It looked to me like philly's last shot should have counted, but I couldn't tell exactly what was going on.


----------



## squeemu (Jan 25, 2006)

cadarn said:


> It looked to me like philly's last shot should have counted, but I couldn't tell exactly what was going on.


The last shot did count, but it was only 2. AI jr. shot a 3 and airballed it, and someone else came and tipped it in for 2.


----------



## qross1fan (Dec 28, 2004)

cadarn said:


> It looked to me like philly's last shot should have counted, but I couldn't tell exactly what was going on.


Well, the last shot would have been a 2 pointer and Phila was down 3, so even if it did count[not sure if it did?] is virtually beside the point because LA would have come up top either way. Igoudala, from what I saw, did get fouled, but it was a no-call, so Clippers did somewhat steal this game.
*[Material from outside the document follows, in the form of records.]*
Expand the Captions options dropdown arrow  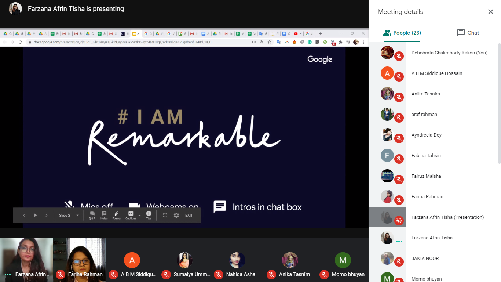coord(139,216)
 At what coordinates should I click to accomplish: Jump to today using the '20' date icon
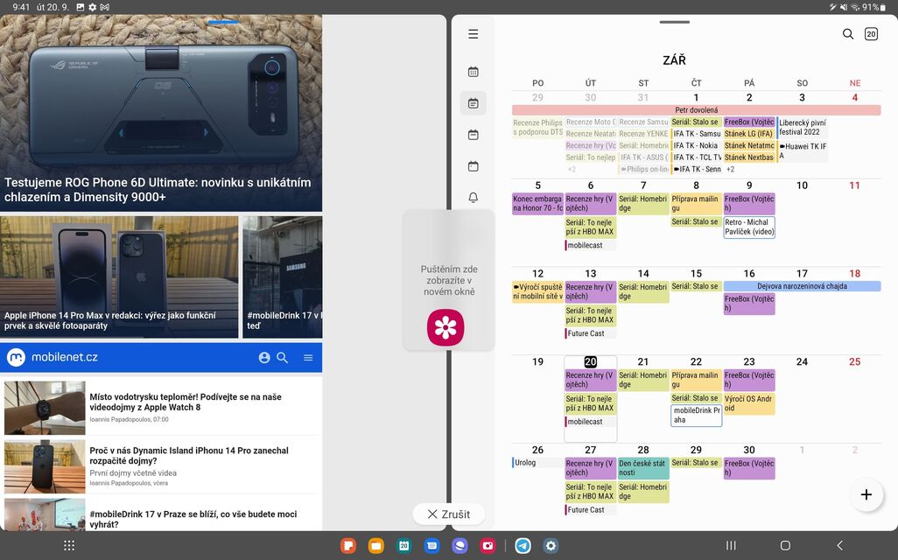871,33
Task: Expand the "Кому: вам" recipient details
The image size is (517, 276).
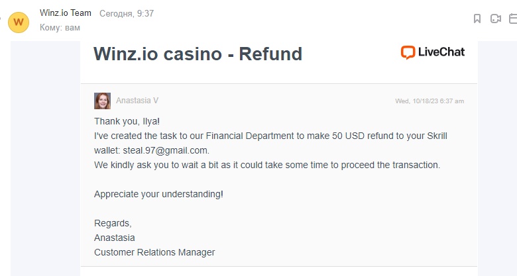Action: point(60,27)
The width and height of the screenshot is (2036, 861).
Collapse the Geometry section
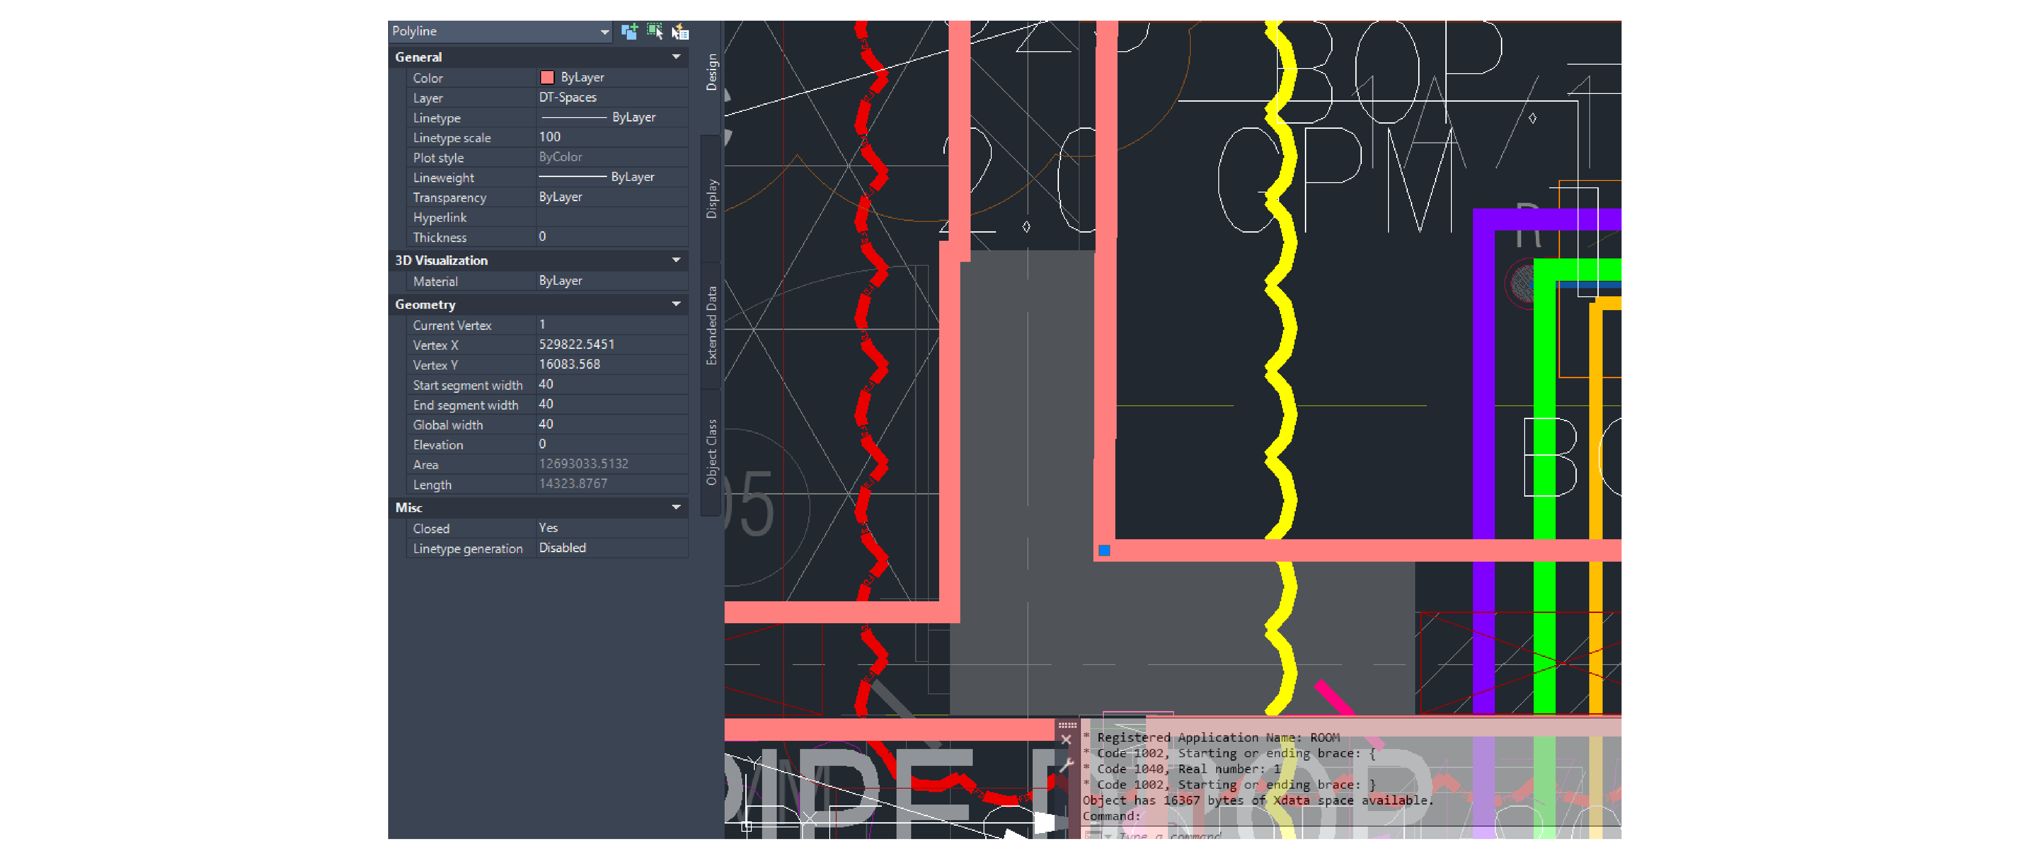pyautogui.click(x=676, y=304)
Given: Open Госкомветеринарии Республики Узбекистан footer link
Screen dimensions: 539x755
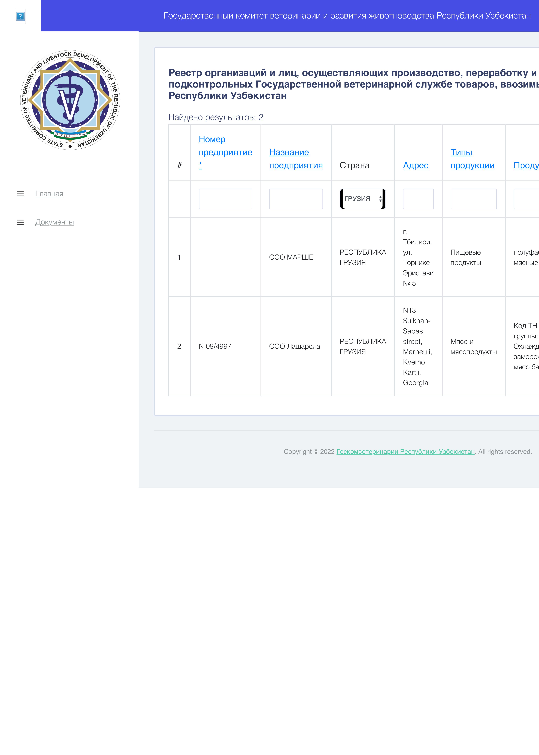Looking at the screenshot, I should pyautogui.click(x=405, y=452).
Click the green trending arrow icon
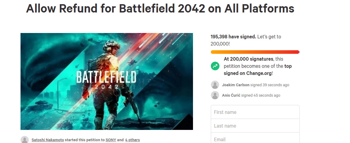Viewport: 350px width, 143px height. pos(215,66)
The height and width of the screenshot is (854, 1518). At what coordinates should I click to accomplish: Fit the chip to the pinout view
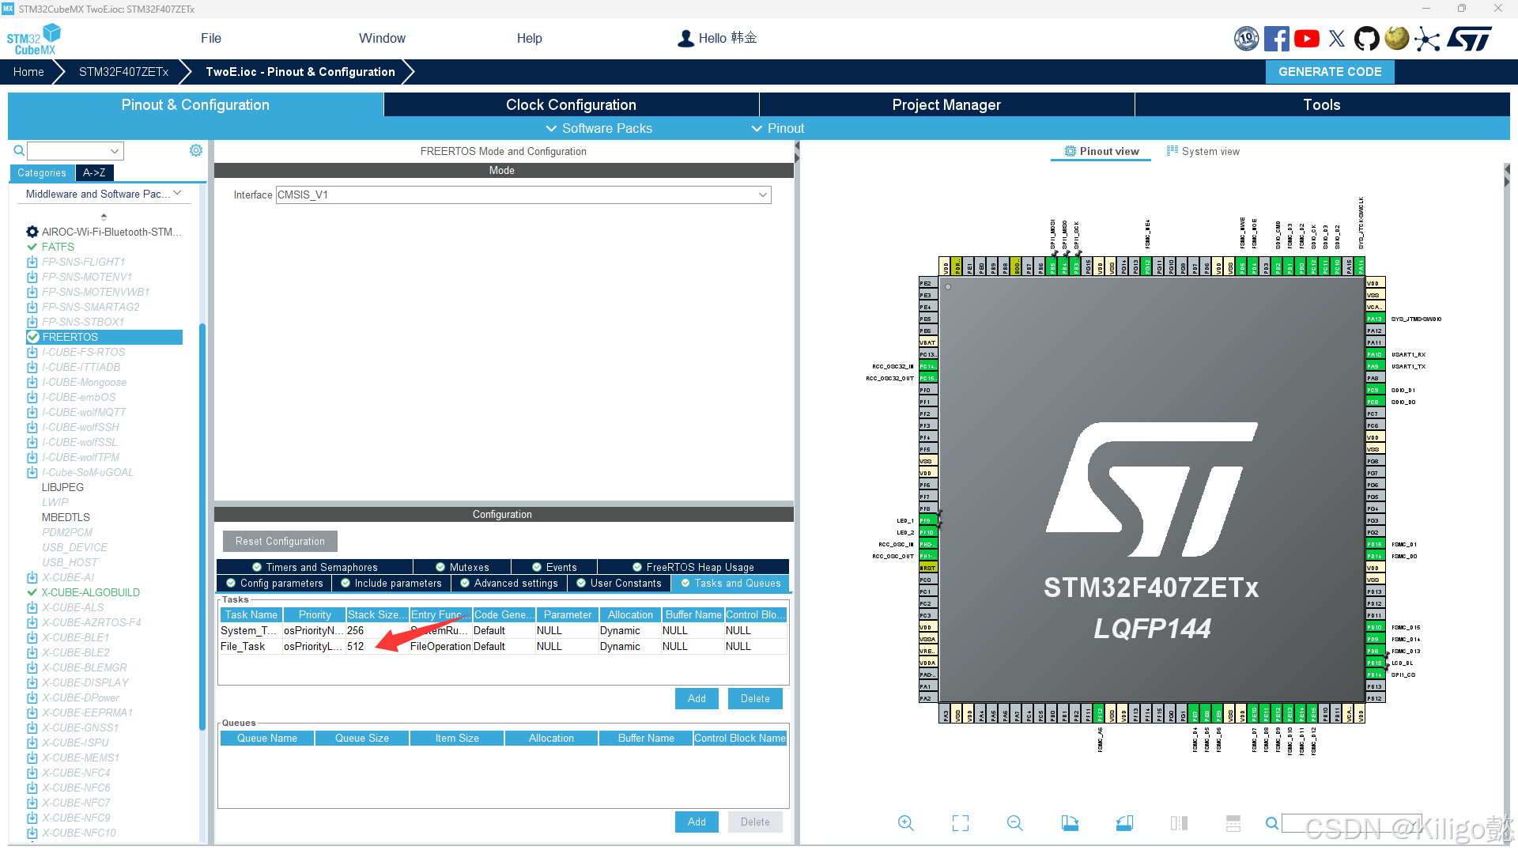tap(960, 822)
I have to give a ton of props out to Mo Cheeks and the 6ers though, next year they should be solid in my opinion.


----------



## squeemu (Jan 25, 2006)

qross1fan said:


> Well, the last shot would have been a 2 pointer and Phila was down 3, so even if it did count[not sure if it did?] is virtually beside the point because LA would have come up top either way. Igoudala, from what I saw, did get fouled, but it was a no-call, so Clippers did somewhat steal this game. I have to give a ton of props out to Mo Cheeks and the 6ers though, next year they should be solid in my opinion.
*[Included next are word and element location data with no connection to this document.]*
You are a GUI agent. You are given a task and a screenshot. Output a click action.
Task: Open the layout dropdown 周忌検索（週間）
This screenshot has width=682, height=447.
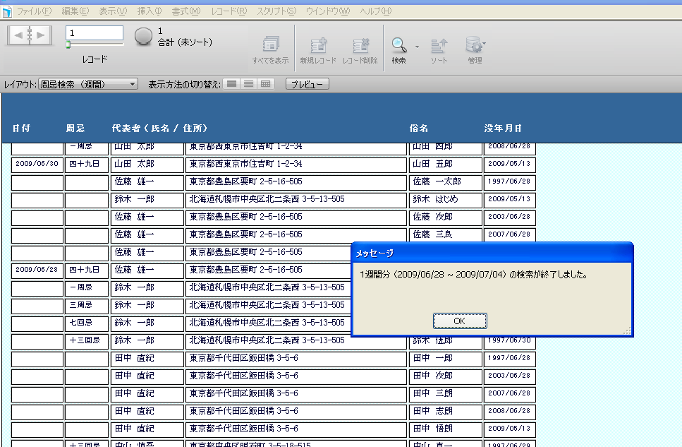click(88, 84)
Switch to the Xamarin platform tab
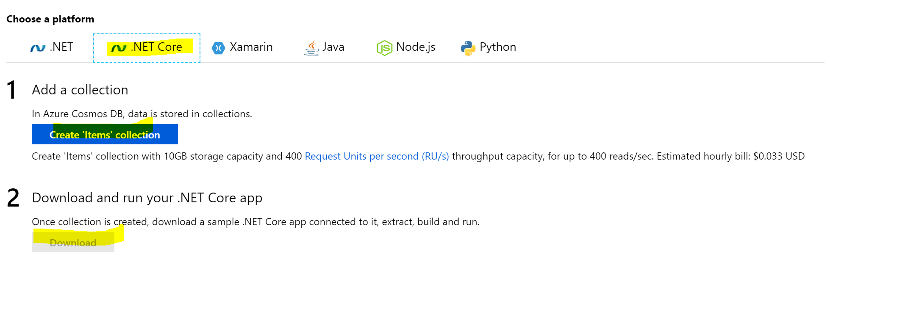The width and height of the screenshot is (897, 320). tap(242, 47)
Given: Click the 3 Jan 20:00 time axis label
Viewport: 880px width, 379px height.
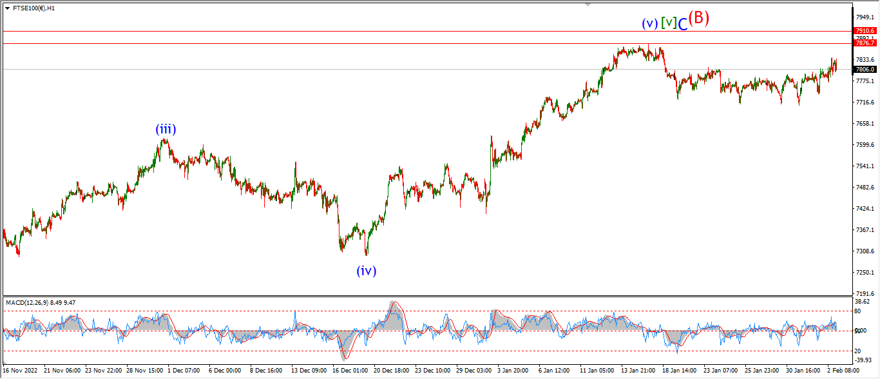Looking at the screenshot, I should [x=512, y=371].
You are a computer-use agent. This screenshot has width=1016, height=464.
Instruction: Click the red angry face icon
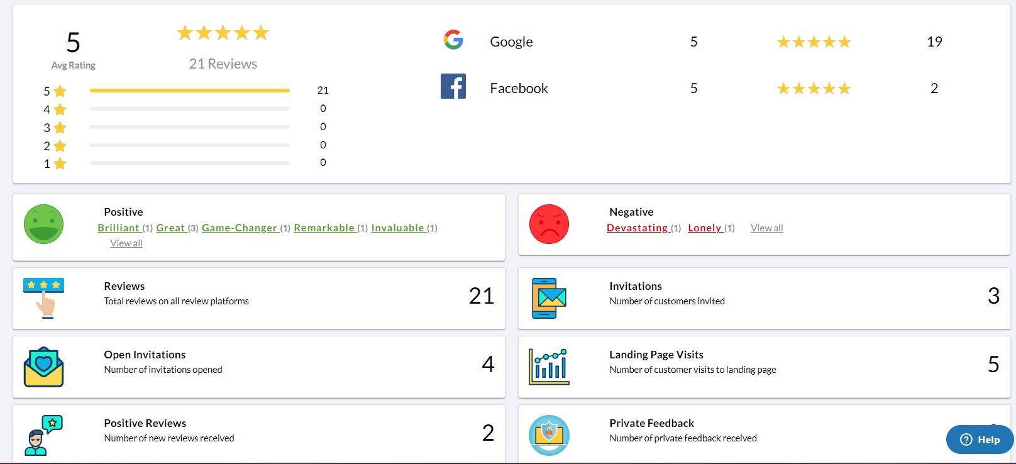(549, 224)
I'm not so sure Igoudala got fouled, he sure was trying as hard as he could to make contact with Kaman...


----------



## Weasel (Oct 18, 2003)

Maggette out, TT out, and Cassell sick you wouldn't think the Clippers would win. But Cassell is a warrior he comes out really sick and has a very good night. Looks like Christie earned another 10 day. Mobley, Kaman, and Livingston did well. Brand not good but he had 2 key points at the end of the game. It wasn't pretty but I'll take it.


----------



## qross1fan (Dec 28, 2004)

squeemu said:


> I'm not so sure Igoudala got fouled, he sure was trying as hard as he could to make contact with Kaman...
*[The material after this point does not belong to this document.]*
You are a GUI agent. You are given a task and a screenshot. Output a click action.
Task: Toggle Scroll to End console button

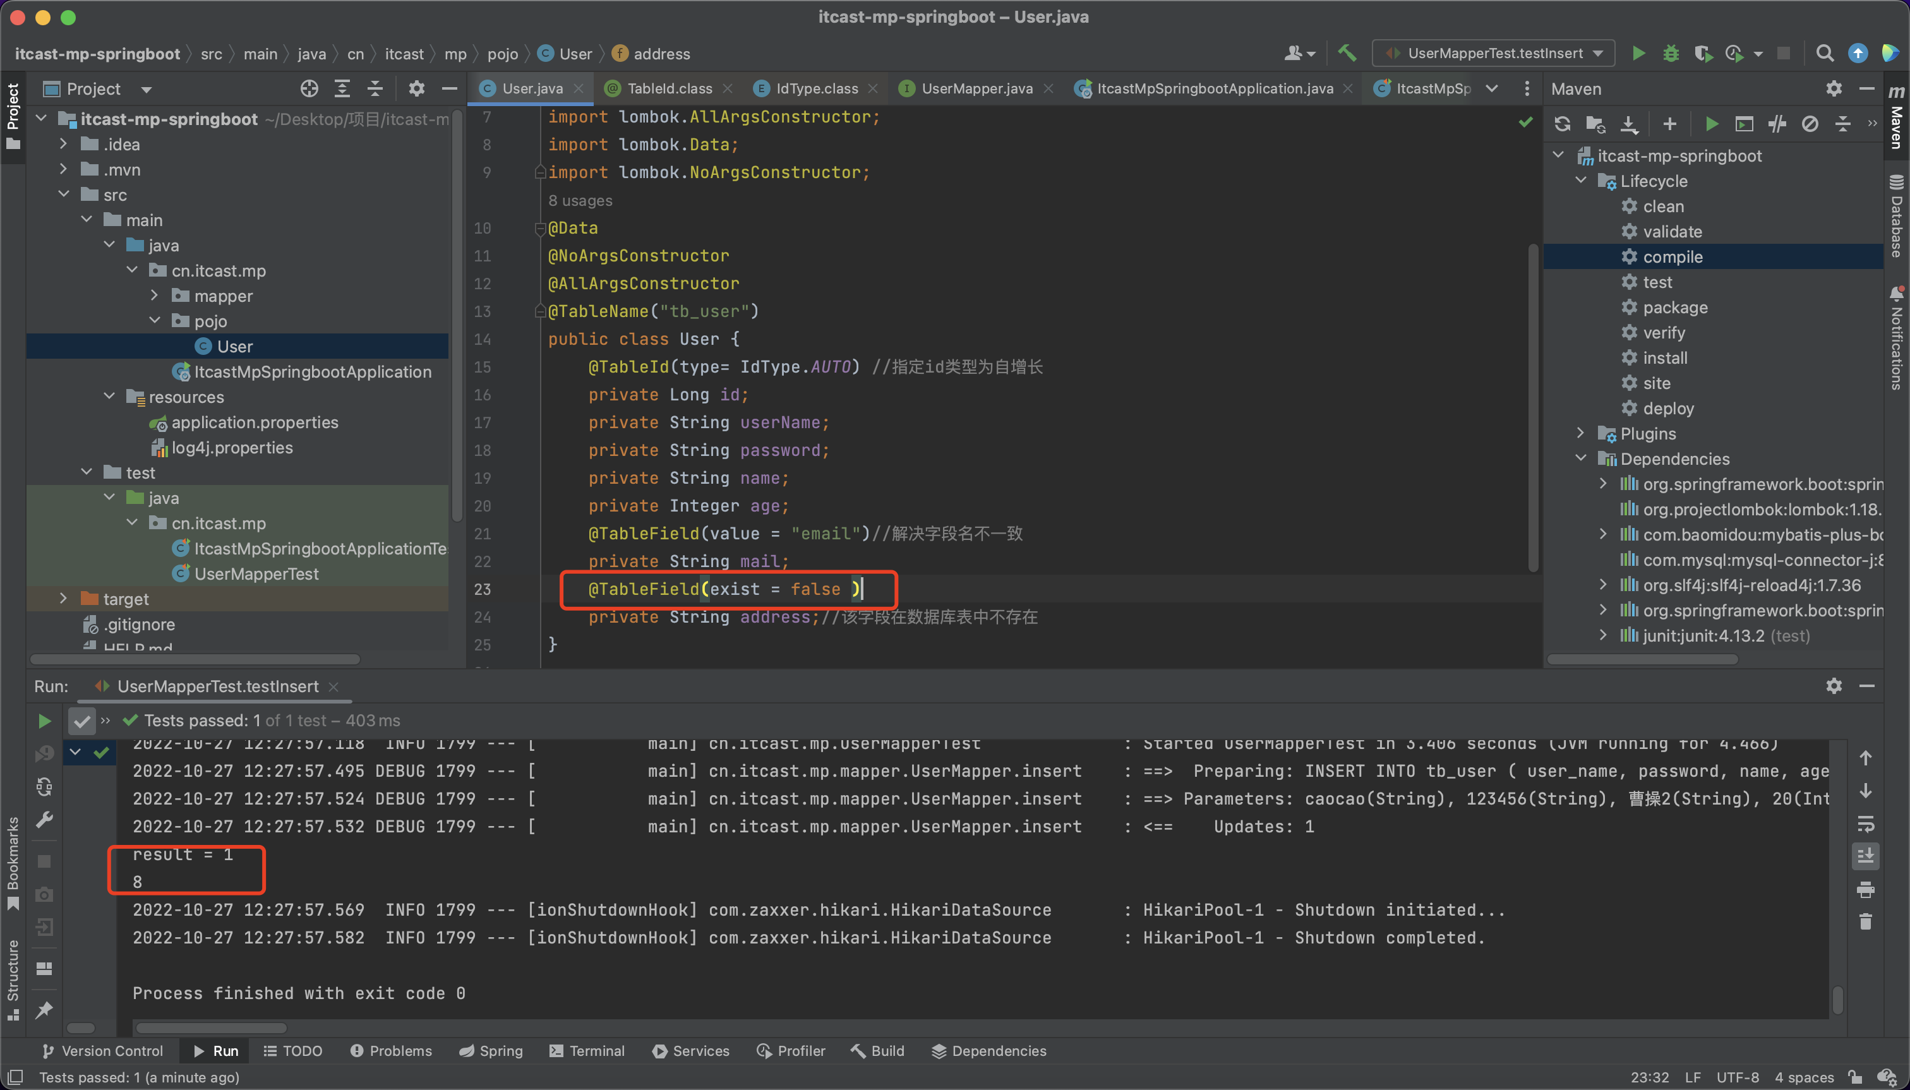point(1865,856)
True, I just saw it from a different angle, it looks differrent from every angle because I rewinded on the DDR we got and from the angle they showed in real life, it seems as if he did get fouled, but from the angle they showed after, you can't even see any contact, a good no-call by the refs after viewing the second angle. I'm just glad LA ended the three game skid, now they can look forward to ending their 0-12 record in the first game of back-to-back's.


----------



## Weasel (Oct 18, 2003)

Oh yeah, it sucked that the game was on tape delay. I didn't even know it was going to be on tape delay. Let Prime Ticket broadcast the games if you aren't going to do it "live."


----------



## leidout (Jul 13, 2005)

AI2 got fouled... oh well, another crappy win against a below average team. Seems like this is our new identity.


----------



## cadarn (Feb 1, 2006)

Weasel said:


> Oh yeah, it sucked that the game was on tape delay. I didn't even know it was going to be on tape delay. Let Prime Ticket broadcast the games if you aren't going to do it "live."


yeah I can't stand tape delay. That's why I wasn't really watching.


----------



## qross1fan (Dec 28, 2004)

cadarn said:


> yeah I can't stand tape delay. That's why I wasn't really watching.


Yeah, I also agree that the tape delay is horrible. I did the best I could not to check the score, but I cracked and when I checked it, LA was up 2 with like 5 minutes to go. After that, I unplugged my computer, and went to the Living room to watch the game. It was pretty hilarious


----------



## yamaneko (Jan 1, 2003)

Dang, cant believe that we lost 3 out of 4, and yet we actually GAIN ground in the playoffs, as opposed to getting closer to durant/oden. Oh well. 

Is it just me or does singleton, every time he enters the game, provides a spark by the time his first minute is done? he either steals the ball, grabs a ridiculous rebound, draws an offensive foul, etc. etc. EVERY time he comes in. Too bad it took BOTh thomas and maggette to be out to get dunleavvy to put him in.

Why in the world is christie playing so many minutes...Ross is better than him on offense and defense. This is just completely baffling to me. Even maggette makes fewer mistakes than christie does.


----------



## bootstrenf (May 24, 2006)

a win is a win...


----------